Tag Archives: the promise land



I caused congestion in the produce aisle in HEB yesterday. I was getting groceries and happened to see a church friend who either, not knowing or forgetting how I love to talk, asked me how our Israel trip was.  "It was amazing," I said.

But what does amazing even mean?

I counted at least seven glasses upstairs in the kids' rooms yesterday even though I've told them not to bring drinks upstairs. That's amazing to me. Amazing is vague.

So I had to tell her a little about the trip and how it still has my mind boggled consuming my thoughts even in the wee hours of the morning. And then I talked with her doll-eyed boy about the snack tray he munched on which included tiny nacho chips and race car gummies. Then I moved on so traffic could flow more freely by the avocados.

I saw three more friends while shopping yesterday who commented on the trip. I tried to keep my words to a minimum because who wants to be in HEB very long. But each time I was dissatisfied with my having to describe a trip that changed my life in only a few words.

That's why, once again, I'm thankful for having a space to write out my heart's clamoring.

With this post I'll start out light because thoughts of the trip still float dizzily above me like a kaleidoscope of butterflies uncontained yet begging to be noticed.

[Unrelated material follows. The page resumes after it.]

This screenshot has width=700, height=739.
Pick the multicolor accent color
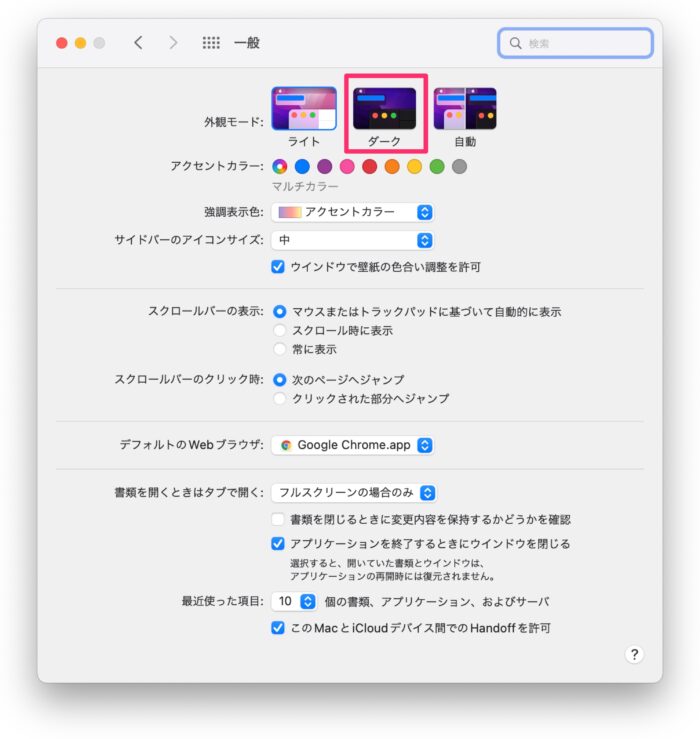[x=280, y=166]
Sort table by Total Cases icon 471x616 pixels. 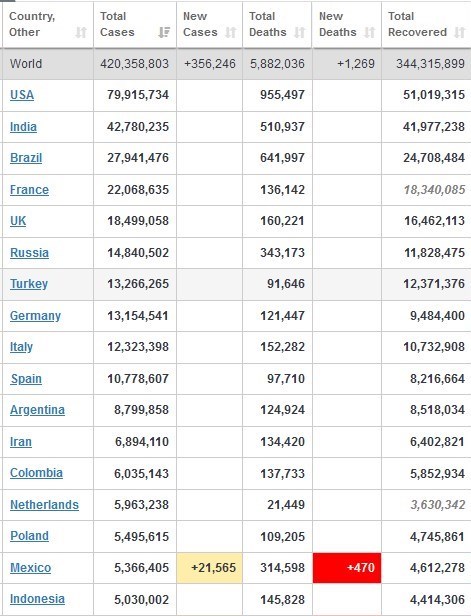pos(164,32)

There's more to come though.

Here are a few of the things I learned on our trip to Israel which also included days of wonder in Turkey, Rome and Greece:

Turkey is beautiful and colorful and altogether visually stunning.

In Rome, you should never say "Ciao" to an acquaintance and definitely not to someone you've never met.

Gelato is nothing like jello. How could I have ignored this stuff at Rao's so long? Why didn't anyone tell me?...



The Circus Maximus wasn't a circus after all, but an ancient stadium used for chariot racing which held 150,000 spectators. Because of its genius, it became a model for Roman circuses throughout the Roman Empire.

All hotdogs are not created equal. Never, never get one while you're in Rome. Do as the Romans do. Eat pizza.....or gelato.

Neither are all toilet seats created equal.


 You can't take pictures in the Sistine Chapel.

I now understand the meaning of Rome wasn't built in a day.




"Prego" means "you're welcome" which is funny when you think of the spaghetti sauce. I can picture a healthy Italian in a white apron handing me a jar of Prego saying in his thick accent "Here's some Prego,......you're welcome!"

In Greece I learned that the marble steps leading to the Parthenon are slippery and just how quick Jason and Hayden can be to pick me up when I fall.

I learned that the Greek get it right when it comes to Greek salad. They leave out the lettuce and go straight for the goody.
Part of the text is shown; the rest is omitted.